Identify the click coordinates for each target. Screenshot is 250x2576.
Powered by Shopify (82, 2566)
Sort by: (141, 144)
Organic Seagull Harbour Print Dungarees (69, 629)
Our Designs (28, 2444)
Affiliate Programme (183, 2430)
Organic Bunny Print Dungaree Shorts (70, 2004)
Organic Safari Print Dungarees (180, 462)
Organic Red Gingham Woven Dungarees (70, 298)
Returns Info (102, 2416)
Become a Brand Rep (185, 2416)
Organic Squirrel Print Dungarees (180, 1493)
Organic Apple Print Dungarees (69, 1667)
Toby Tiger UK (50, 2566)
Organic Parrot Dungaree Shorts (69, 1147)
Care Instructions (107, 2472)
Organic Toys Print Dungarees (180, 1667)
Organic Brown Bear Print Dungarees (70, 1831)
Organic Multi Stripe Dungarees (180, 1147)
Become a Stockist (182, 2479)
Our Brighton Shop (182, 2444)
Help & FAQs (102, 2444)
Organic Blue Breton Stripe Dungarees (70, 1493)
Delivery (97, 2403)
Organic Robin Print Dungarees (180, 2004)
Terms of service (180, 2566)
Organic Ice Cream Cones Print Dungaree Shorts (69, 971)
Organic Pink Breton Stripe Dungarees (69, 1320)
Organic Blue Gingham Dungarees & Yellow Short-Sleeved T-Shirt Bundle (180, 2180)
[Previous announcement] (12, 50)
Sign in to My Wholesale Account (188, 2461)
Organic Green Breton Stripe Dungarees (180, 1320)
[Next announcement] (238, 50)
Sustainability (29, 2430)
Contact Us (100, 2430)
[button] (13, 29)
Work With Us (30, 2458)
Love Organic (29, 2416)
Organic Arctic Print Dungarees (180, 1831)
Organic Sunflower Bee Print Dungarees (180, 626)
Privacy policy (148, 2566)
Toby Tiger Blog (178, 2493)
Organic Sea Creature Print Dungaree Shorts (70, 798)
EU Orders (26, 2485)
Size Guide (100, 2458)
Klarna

====================

**What is expected**
In full and word for word, reproduce the data above.

**Exercise response**
Identify the click coordinates for each target. Screenshot is 250x2576.
Powered by Shopify (82, 2566)
Sort by: (141, 144)
Organic Seagull Harbour Print Dungarees (69, 629)
Our Designs (28, 2444)
Affiliate Programme (183, 2430)
Organic Bunny Print Dungaree Shorts (70, 2004)
Organic Safari Print Dungarees (180, 462)
Organic Red Gingham Woven Dungarees (70, 298)
Returns Info (102, 2416)
Become a Brand Rep (185, 2416)
Organic Squirrel Print Dungarees (180, 1493)
Organic Apple Print Dungarees (69, 1667)
Toby Tiger UK (50, 2566)
Organic Parrot Dungaree Shorts (69, 1147)
Care Instructions (107, 2472)
Organic Toys Print Dungarees (180, 1667)
Organic Brown Bear Print Dungarees (70, 1831)
Organic Multi Stripe Dungarees (180, 1147)
Become a Stockist (182, 2479)
Our Brighton Shop (182, 2444)
Help & FAQs (102, 2444)
Organic Blue Breton Stripe Dungarees (70, 1493)
Delivery (97, 2403)
Organic Robin Print Dungarees (180, 2004)
Terms of service (180, 2566)
Organic Ice Cream Cones Print Dungaree Shorts (69, 971)
Organic Pink Breton Stripe Dungarees (69, 1320)
Organic Blue Gingham Dungarees & Yellow Short-Sleeved T-Shirt Bundle (180, 2180)
[Previous announcement] (12, 50)
Sign in to My Wholesale Account (188, 2461)
Organic Green Breton Stripe Dungarees (180, 1320)
[Next announcement] (238, 50)
Sustainability (29, 2430)
Contact Us (100, 2430)
[button] (13, 29)
Work With Us (30, 2458)
Love Organic (29, 2416)
Organic Arctic Print Dungarees (180, 1831)
Organic Sunflower Bee Print Dungarees (180, 626)
Privacy policy (148, 2566)
Toby Tiger Blog (178, 2493)
Organic Sea Creature Print Dungaree Shorts (70, 798)
EU Orders (26, 2485)
Size Guide (100, 2458)
Klarna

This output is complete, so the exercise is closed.